6.       In addition to the consideration paid as described in Paragraph 5
         above, CONSULTANT agrees that it will charge the Company for any added
         expenses only if such expenses are pre-approved by the Company. The
         Company agrees to promptly reimburse CONSULTANT, upon request, for all
         such pre-approved expenses incurred by CONSULTANT (which may include
         fees and disbursements of counsel, and of other consultants and
         advisors retained by CONSULTANT) in connection with the matters
         contemplated by this Agreement.

7.       Either party hereto may terminate this Agreement at any time upon 30
         days' prior written notice, following the initial engagement period as
         stated in Paragraph 2 without liability or continuing obligation,
         except as set forth in the following sentence. Neither termination of
         this Agreement nor completion of the assignment contemplated hereby
         shall affect: (i) any compensation earned by CONSULTANT up to the date
         of termination or completion, as the case may be or (ii) the
         reimbursement of expenses incurred by CONSULTANT up to the date of
         termination or completion, as the case may be.

8.       Should this Agreement be terminated by either party as described in
         Paragraph 2 and Paragraph 7, CONSULTANT will keep one sixth (1/6) the
         fees it received for each month that CONSULTANT was retained.

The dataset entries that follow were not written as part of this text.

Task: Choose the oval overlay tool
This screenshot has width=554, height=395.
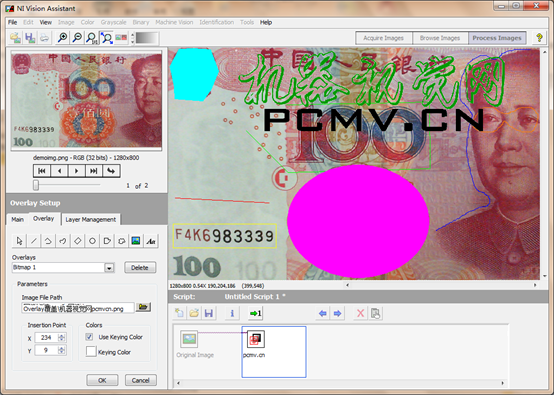Action: point(92,241)
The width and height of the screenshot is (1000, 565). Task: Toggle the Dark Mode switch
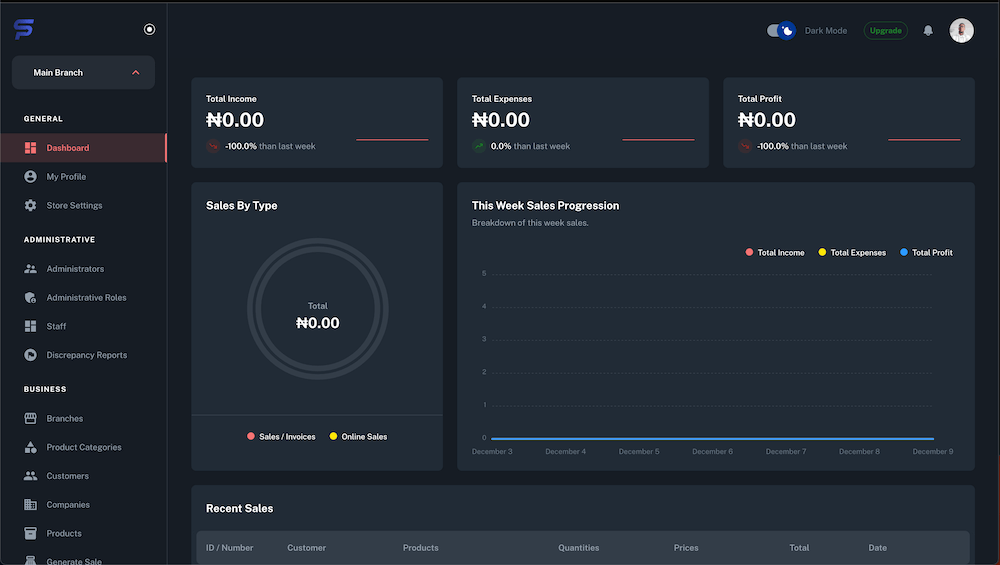pyautogui.click(x=781, y=31)
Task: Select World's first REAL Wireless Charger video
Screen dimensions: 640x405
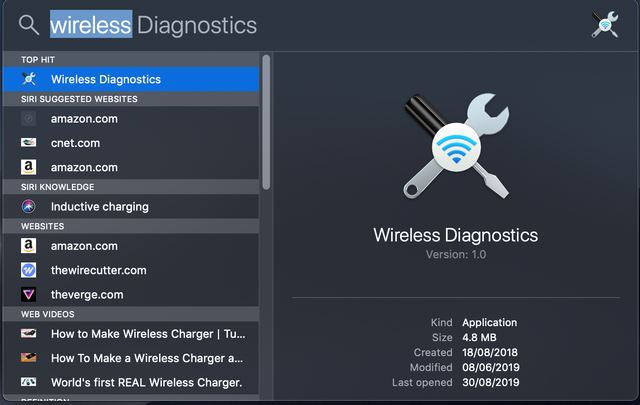Action: click(131, 383)
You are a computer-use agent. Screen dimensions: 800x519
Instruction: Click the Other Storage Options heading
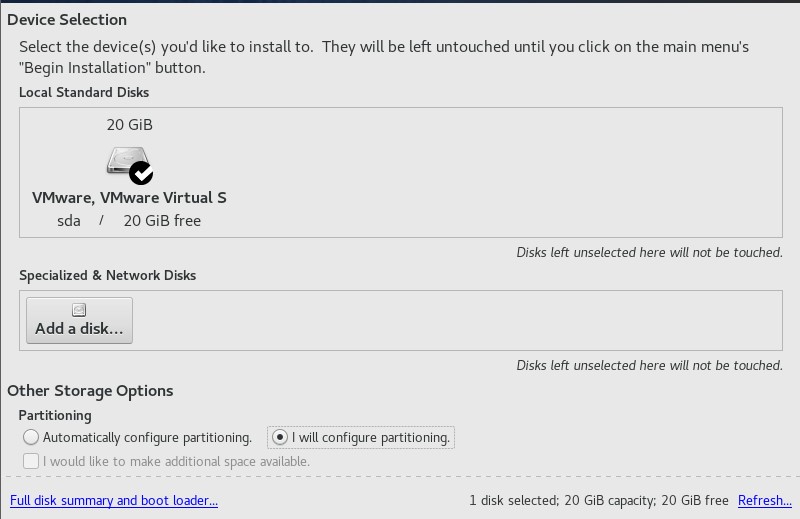click(x=90, y=391)
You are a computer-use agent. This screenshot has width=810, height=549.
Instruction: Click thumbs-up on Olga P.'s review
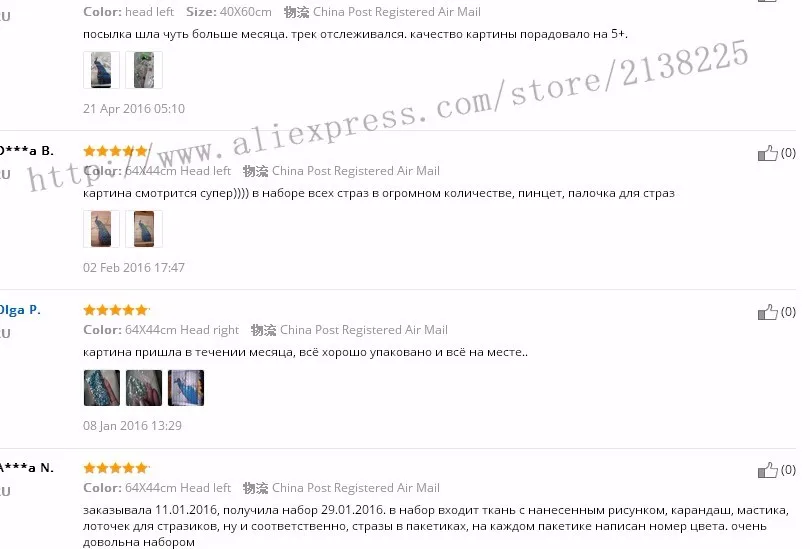tap(767, 312)
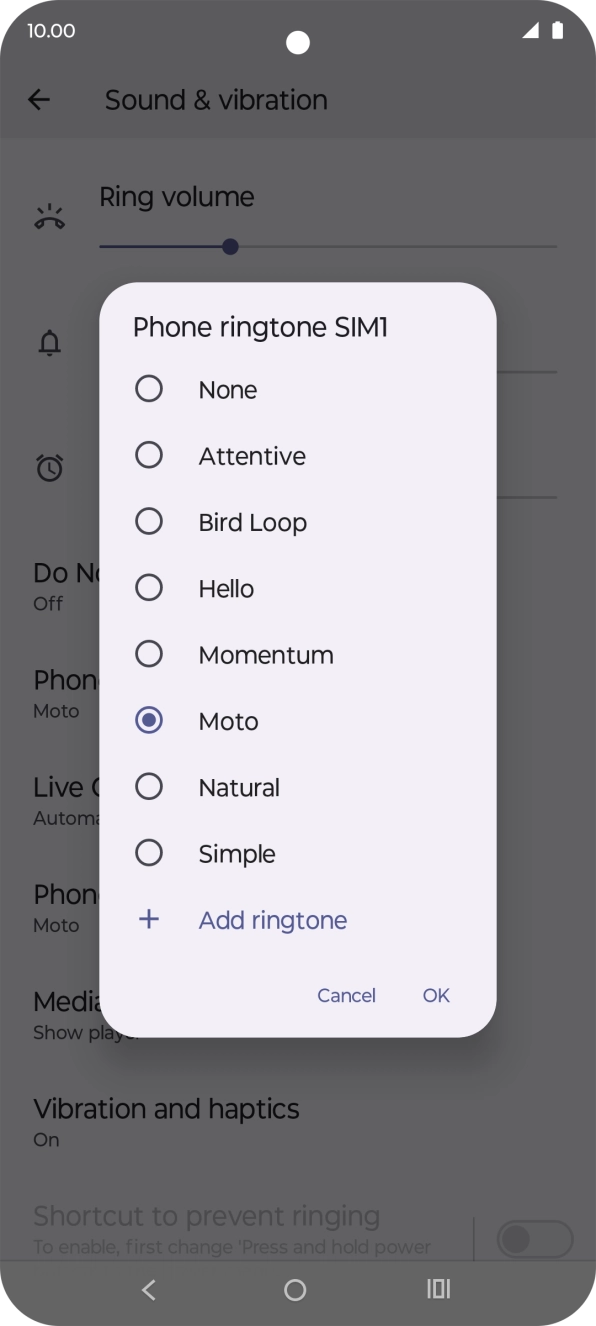The height and width of the screenshot is (1326, 596).
Task: Click the alarm clock icon
Action: click(50, 467)
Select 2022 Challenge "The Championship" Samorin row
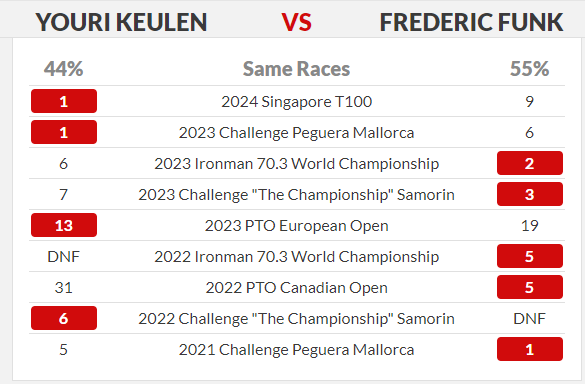The image size is (585, 384). [x=297, y=318]
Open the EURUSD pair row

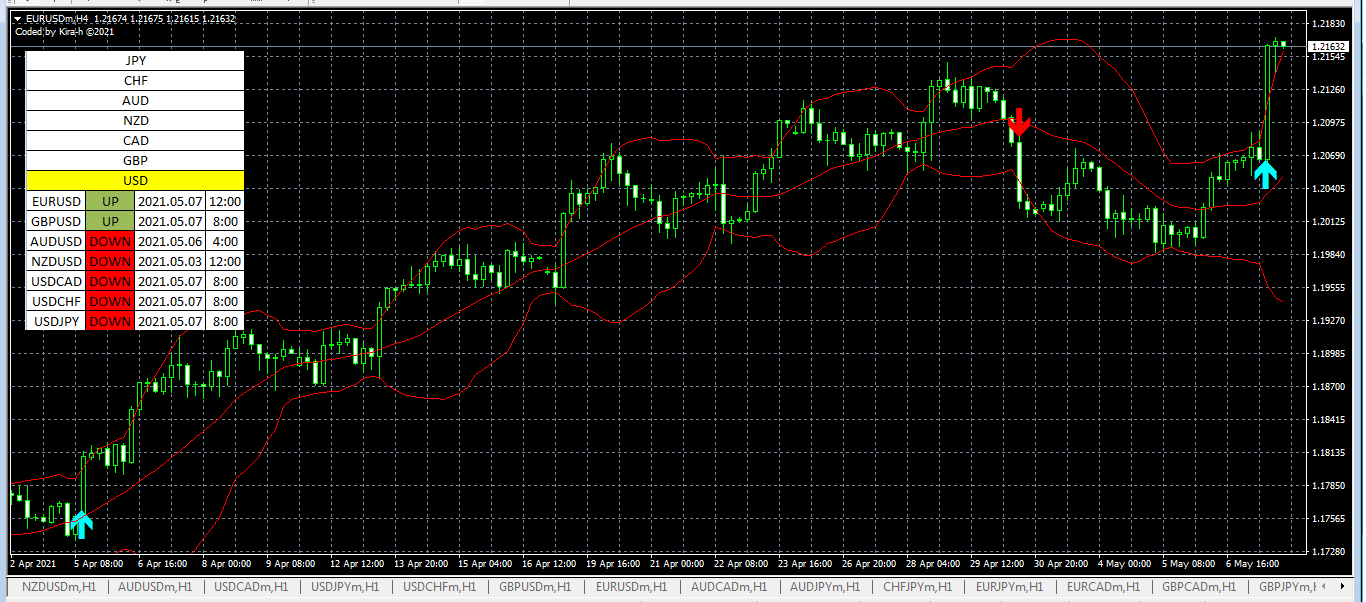pyautogui.click(x=56, y=201)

9.       The Company agrees to indemnify and hold harmless CONSULTANT against
         any and all losses, claims, damages, obligations, penalties, judgments,
         awards, liabilities, costs, expenses, and disbursements (and any and
         all actions, suits, proceedings, and investigations in respect thereof
         and any and all legal and other costs, expenses, and disbursements in
         giving testimony or furnishing documents in response to a subpoena or
         otherwise), including, without limitation the costs, expenses, and
         disbursements, as and when incurred, of investigating, preparing, or
         defending any such action, suit, proceeding, or investigation (whether
         or not in connection with litigation in which CONSULTANT is a party),
         directly or indirectly, caused by, relating to, based upon, arising out
         of, or in connection with CONSULTANT's acting for the Company,
         including, without limitation, any act or omission by CONSULTANT in
         connection with its acceptance of or the performance or non-performance
         of its obligations under this Agreement; provided, however, such
         indemnity shall not apply

         to any portion of any such loss, claim, damage, obligation, penalty,
         judgment, award, liability, cost, expense, or disbursement to the
         extent it is found in a final judgment by a court of competent
         jurisdiction (not subject to further appeal) to have resulted primarily
         and directly from the willful misconduct of CONSULTANT. The Company
         also agrees that CONSULTANT shall not have any liability (whether
         direct or indirect, in contract or tort or otherwise) to the Company
         for or in connection with the engagement of CONSULTANT, except to the
         extent that any such liability is found in a final judgment by a court
         of competent jurisdiction (not subject to further appeal) to have
         resulted primarily and directly from CONSULTANT's willful misconduct.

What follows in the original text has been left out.